RxInfer.jl icon indicating copy to clipboard operation
RxInfer.jl copied to clipboard

implemented backend-aware node alias conversion for initilization - similar to @model macro

Open skoghoern opened this issue 1 month ago • 9 comments

This should be an attempt to solve github issue #507 I built it with the assumption that we only want to convert the distribution aliases for which we have a factor_alias/interface_aliases() defined (as mentioned by wouterwln). (so first part is only filtering to the right types we want to convert.) For the actual conversion i "copied" the strategy from the @model macro with make_node! to convert the aliases (reusing the factor_alias, and interface_aliases). There were a few other changes i needed to include:

  1. I needed to change the include order in Rxinfer.jl file to correctly precompile the ReacitveMPGraphPPLBackend struct before using it in the initialization_plugin.
  2. I also added and adapted existing tests. when running the test file though i ran into an error in "init_macro_interior". It was due to the usage of the unwanted Normal(0,1) definition

Error in testset "init_macro_interior" on worker 2344: Got exception outside of a @test Normal cannot be constructed without keyword arguments. Use Normal(mean = ..., var = ...) or Normal(mean = ..., precision = ...).

⇒ so i changed it to Normal(m=0, v=1). Then all tests passed in my setup.

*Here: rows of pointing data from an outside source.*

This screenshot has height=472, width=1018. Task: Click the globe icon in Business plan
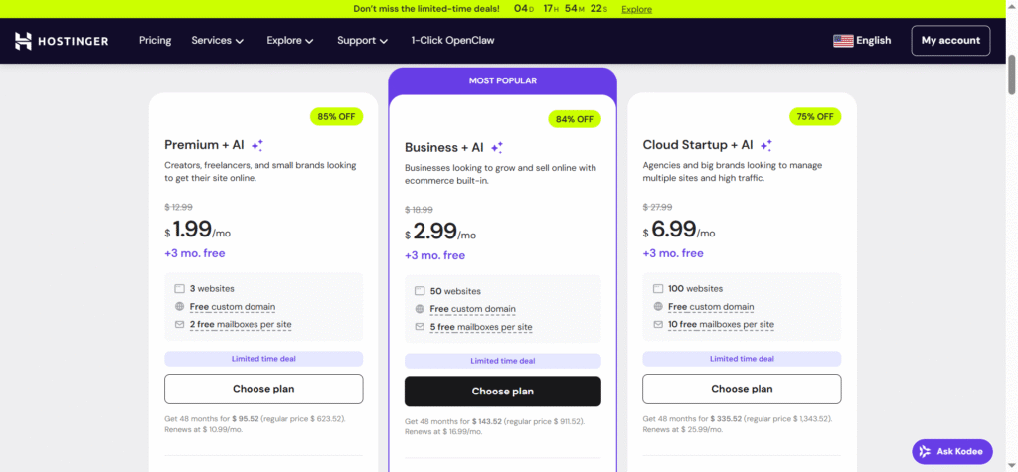point(420,309)
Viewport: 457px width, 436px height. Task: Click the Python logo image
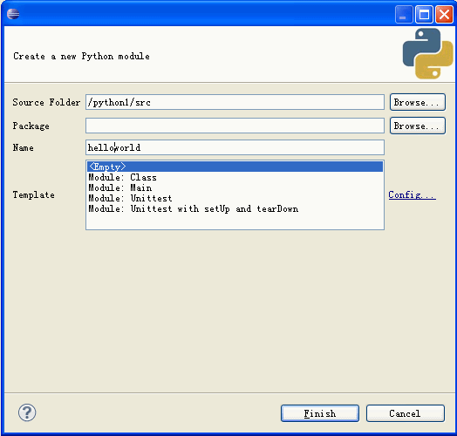[x=427, y=53]
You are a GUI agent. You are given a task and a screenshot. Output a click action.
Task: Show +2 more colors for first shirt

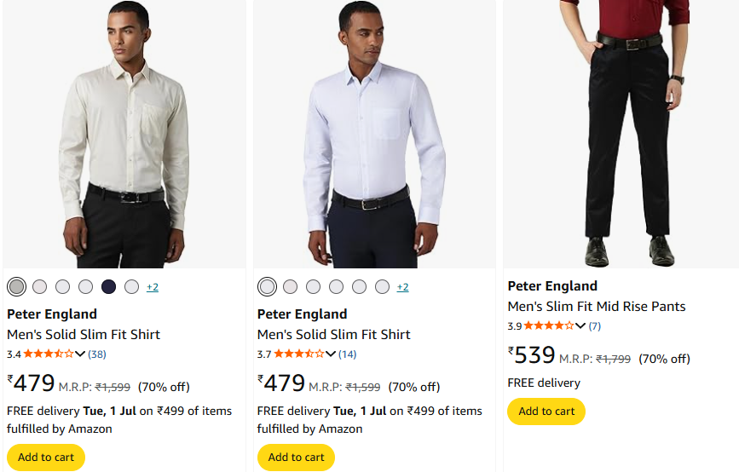(x=153, y=287)
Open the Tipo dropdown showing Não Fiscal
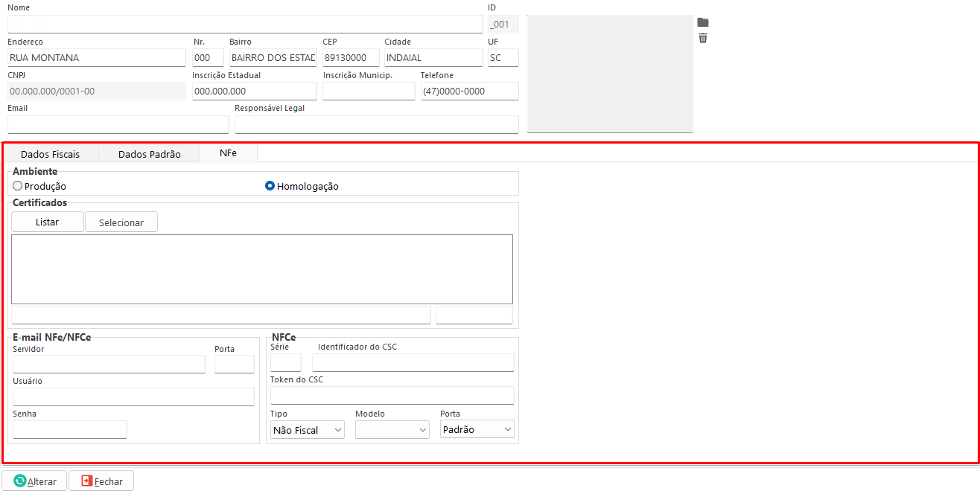 (x=308, y=429)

  1. one problem remained. Gamma(shape=1, scale=1) converts to Gamma{Float64}(α=1.0, θ=1.0) with aliased_fform: Gamma. it actually correctly sets it in GraphPPL.factor_alias to ExponentialFamily.GammaShapeScale, but apparently internally Julia immediately resolves it to Distributions.Gamma. This happens since it was defined as alias in ExponentialFamilyPackage (as bvdimitri wrote). when running code it is actually not a problem, only in my new tests it caused problems (see test 5 in "convert_init_node_aliases".) for now i used the dirty version to adapt the tests, . ⇒ just saw issue #468 and probably it is connected. can try to look into it the next time.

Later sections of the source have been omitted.